__Required work__:
Once you reach the line containing "Where should I" in the data below, restate each line word for word up to and including the one containing "Choose the 3M".

__Information provided__:
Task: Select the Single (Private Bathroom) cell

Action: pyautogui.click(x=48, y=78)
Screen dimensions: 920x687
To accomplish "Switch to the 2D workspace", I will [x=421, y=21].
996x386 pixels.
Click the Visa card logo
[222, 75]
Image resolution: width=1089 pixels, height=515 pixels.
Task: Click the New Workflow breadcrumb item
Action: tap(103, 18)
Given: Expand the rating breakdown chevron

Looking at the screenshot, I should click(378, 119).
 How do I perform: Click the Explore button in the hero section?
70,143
* * *
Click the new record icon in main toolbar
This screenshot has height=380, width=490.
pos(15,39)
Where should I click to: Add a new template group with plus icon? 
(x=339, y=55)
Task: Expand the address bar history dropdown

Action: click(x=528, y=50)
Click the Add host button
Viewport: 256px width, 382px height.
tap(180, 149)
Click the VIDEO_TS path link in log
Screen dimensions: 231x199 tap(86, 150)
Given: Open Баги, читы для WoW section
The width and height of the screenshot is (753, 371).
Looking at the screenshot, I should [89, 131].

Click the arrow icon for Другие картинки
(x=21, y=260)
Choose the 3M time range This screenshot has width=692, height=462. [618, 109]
--
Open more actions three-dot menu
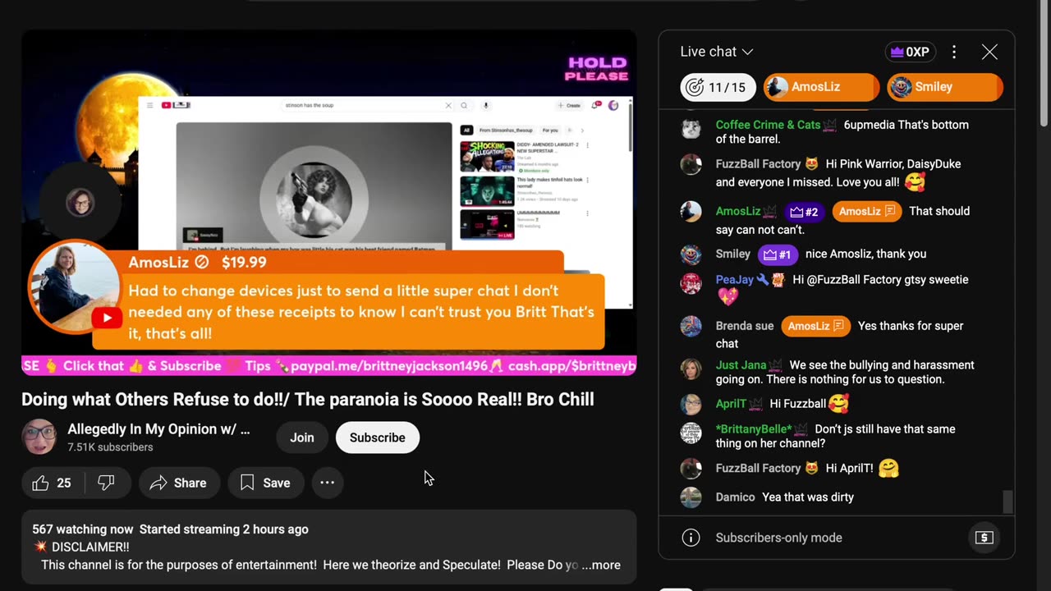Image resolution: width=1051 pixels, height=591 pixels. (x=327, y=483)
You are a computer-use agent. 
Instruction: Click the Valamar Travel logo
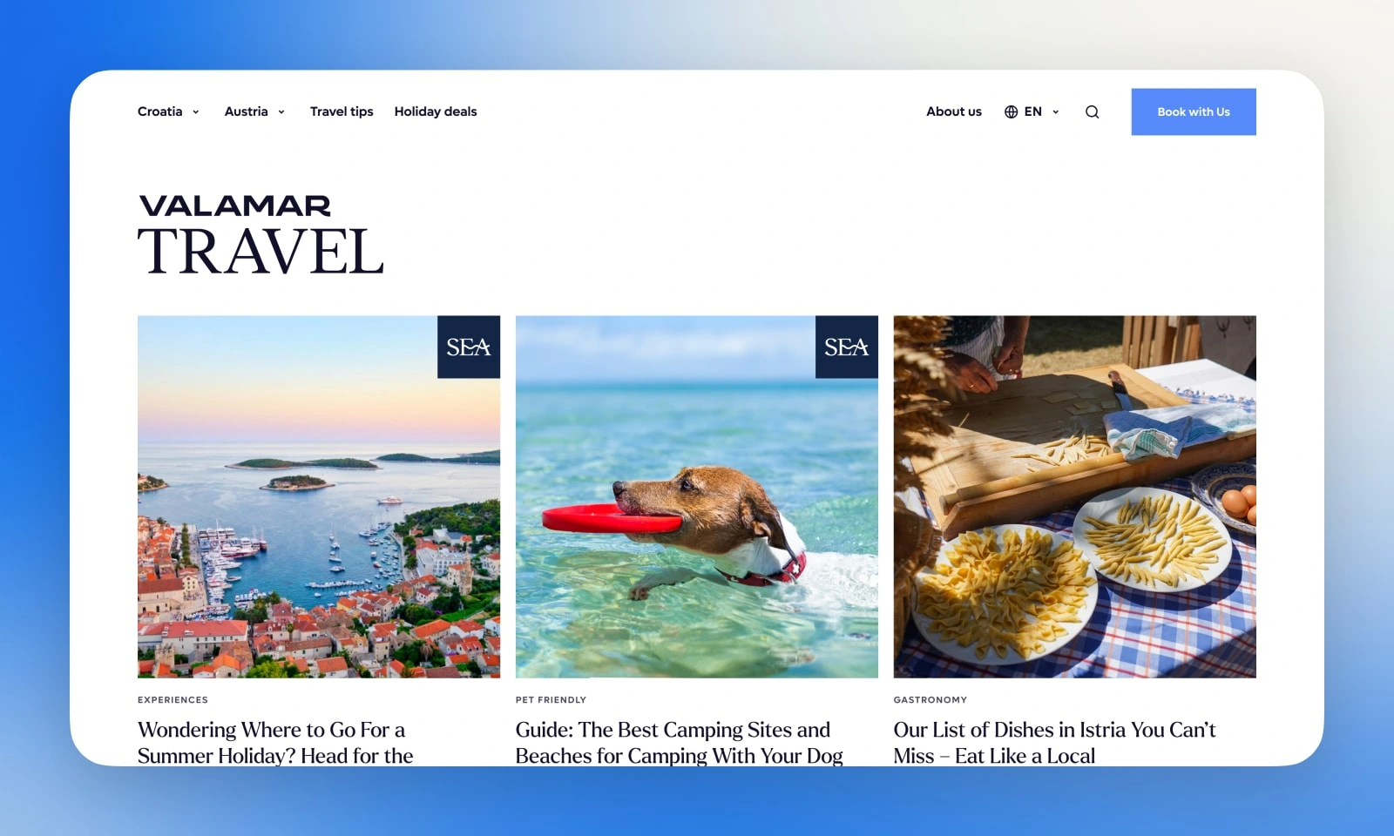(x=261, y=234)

__Answer to the exercise__:
Where should I click to: Add a new template group with plus icon? 
(x=339, y=55)
Task: Expand the address bar history dropdown

Action: click(x=528, y=50)
Click the Add host button
Viewport: 256px width, 382px height.
tap(180, 149)
Click the VIDEO_TS path link in log
Screen dimensions: 231x199 tap(86, 150)
Given: Open Баги, читы для WoW section
The width and height of the screenshot is (753, 371).
Looking at the screenshot, I should [89, 131].

Click the arrow icon for Другие картинки
(x=21, y=260)
Choose the 3M time range This screenshot has width=692, height=462. [618, 109]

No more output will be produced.